ENTRIES SUPPLIED:

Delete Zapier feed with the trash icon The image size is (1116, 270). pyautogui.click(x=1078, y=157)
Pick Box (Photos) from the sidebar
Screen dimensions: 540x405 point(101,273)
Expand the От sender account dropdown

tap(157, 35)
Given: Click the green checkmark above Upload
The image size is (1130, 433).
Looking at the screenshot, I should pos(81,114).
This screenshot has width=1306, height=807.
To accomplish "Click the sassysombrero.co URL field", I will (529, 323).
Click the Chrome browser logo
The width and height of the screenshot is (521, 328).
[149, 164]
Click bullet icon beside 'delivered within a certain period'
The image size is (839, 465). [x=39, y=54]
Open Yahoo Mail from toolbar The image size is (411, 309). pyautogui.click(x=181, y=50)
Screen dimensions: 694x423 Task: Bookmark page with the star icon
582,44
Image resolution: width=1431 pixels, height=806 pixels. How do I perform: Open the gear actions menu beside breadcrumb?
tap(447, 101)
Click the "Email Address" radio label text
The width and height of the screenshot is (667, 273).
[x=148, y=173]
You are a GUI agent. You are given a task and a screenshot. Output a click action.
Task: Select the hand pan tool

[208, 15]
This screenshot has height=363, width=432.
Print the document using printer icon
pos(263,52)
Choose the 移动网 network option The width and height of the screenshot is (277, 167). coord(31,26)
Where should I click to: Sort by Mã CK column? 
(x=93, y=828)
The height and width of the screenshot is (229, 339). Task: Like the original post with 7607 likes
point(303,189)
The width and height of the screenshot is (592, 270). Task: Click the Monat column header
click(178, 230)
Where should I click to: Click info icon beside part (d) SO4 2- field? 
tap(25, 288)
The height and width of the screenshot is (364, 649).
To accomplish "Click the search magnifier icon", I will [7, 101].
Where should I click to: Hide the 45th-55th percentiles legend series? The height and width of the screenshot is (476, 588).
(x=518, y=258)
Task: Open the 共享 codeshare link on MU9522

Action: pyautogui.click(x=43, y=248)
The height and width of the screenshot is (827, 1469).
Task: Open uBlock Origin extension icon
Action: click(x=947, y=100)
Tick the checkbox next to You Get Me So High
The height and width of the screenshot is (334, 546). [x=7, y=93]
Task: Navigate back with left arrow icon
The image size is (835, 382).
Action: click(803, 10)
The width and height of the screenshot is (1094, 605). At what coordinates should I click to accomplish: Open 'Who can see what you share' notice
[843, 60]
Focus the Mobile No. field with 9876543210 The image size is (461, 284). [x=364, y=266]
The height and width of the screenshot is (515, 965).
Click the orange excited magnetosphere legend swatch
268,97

SET PROBLEM: Swap each "Where should I click to" in the lines above for "Where do I click to", and reproduce all the lines with nothing else changed.

IN RESPONSE:
Delete Zapier feed with the trash icon The image size is (1116, 270). pyautogui.click(x=1078, y=157)
Pick Box (Photos) from the sidebar
Screen dimensions: 540x405 point(101,273)
Expand the От sender account dropdown

tap(157, 35)
Given: Click the green checkmark above Upload
The image size is (1130, 433).
Looking at the screenshot, I should pos(81,114).
This screenshot has width=1306, height=807.
To accomplish "Click the sassysombrero.co URL field", I will (529, 323).
Click the Chrome browser logo
The width and height of the screenshot is (521, 328).
[149, 164]
Click bullet icon beside 'delivered within a certain period'
The image size is (839, 465). [x=39, y=54]
Open Yahoo Mail from toolbar The image size is (411, 309). pyautogui.click(x=181, y=50)
Screen dimensions: 694x423 Task: Bookmark page with the star icon
582,44
Image resolution: width=1431 pixels, height=806 pixels. How do I perform: Open the gear actions menu beside breadcrumb?
tap(447, 101)
Click the "Email Address" radio label text
The width and height of the screenshot is (667, 273).
[x=148, y=173]
You are a GUI agent. You are given a task and a screenshot. Output a click action.
Task: Select the hand pan tool

[208, 15]
This screenshot has height=363, width=432.
Print the document using printer icon
pos(263,52)
Choose the 移动网 network option The width and height of the screenshot is (277, 167). coord(31,26)
Where do I click to: Sort by Mã CK column? 
(x=93, y=828)
The height and width of the screenshot is (229, 339). Task: Like the original post with 7607 likes
point(303,189)
The width and height of the screenshot is (592, 270). Task: Click the Monat column header
click(178, 230)
Where do I click to: Click info icon beside part (d) SO4 2- field? 
tap(25, 288)
The height and width of the screenshot is (364, 649).
To accomplish "Click the search magnifier icon", I will [7, 101].
Where do I click to: Hide the 45th-55th percentiles legend series? The height and width of the screenshot is (476, 588).
(x=518, y=258)
Task: Open the 共享 codeshare link on MU9522

Action: pyautogui.click(x=43, y=248)
The height and width of the screenshot is (827, 1469).
Task: Open uBlock Origin extension icon
Action: click(x=947, y=100)
Tick the checkbox next to You Get Me So High
The height and width of the screenshot is (334, 546). [x=7, y=93]
Task: Navigate back with left arrow icon
The image size is (835, 382).
Action: click(803, 10)
The width and height of the screenshot is (1094, 605). At what coordinates should I click to accomplish: Open 'Who can see what you share' notice
[843, 60]
Focus the Mobile No. field with 9876543210 The image size is (461, 284). [x=364, y=266]
The height and width of the screenshot is (515, 965).
Click the orange excited magnetosphere legend swatch
268,97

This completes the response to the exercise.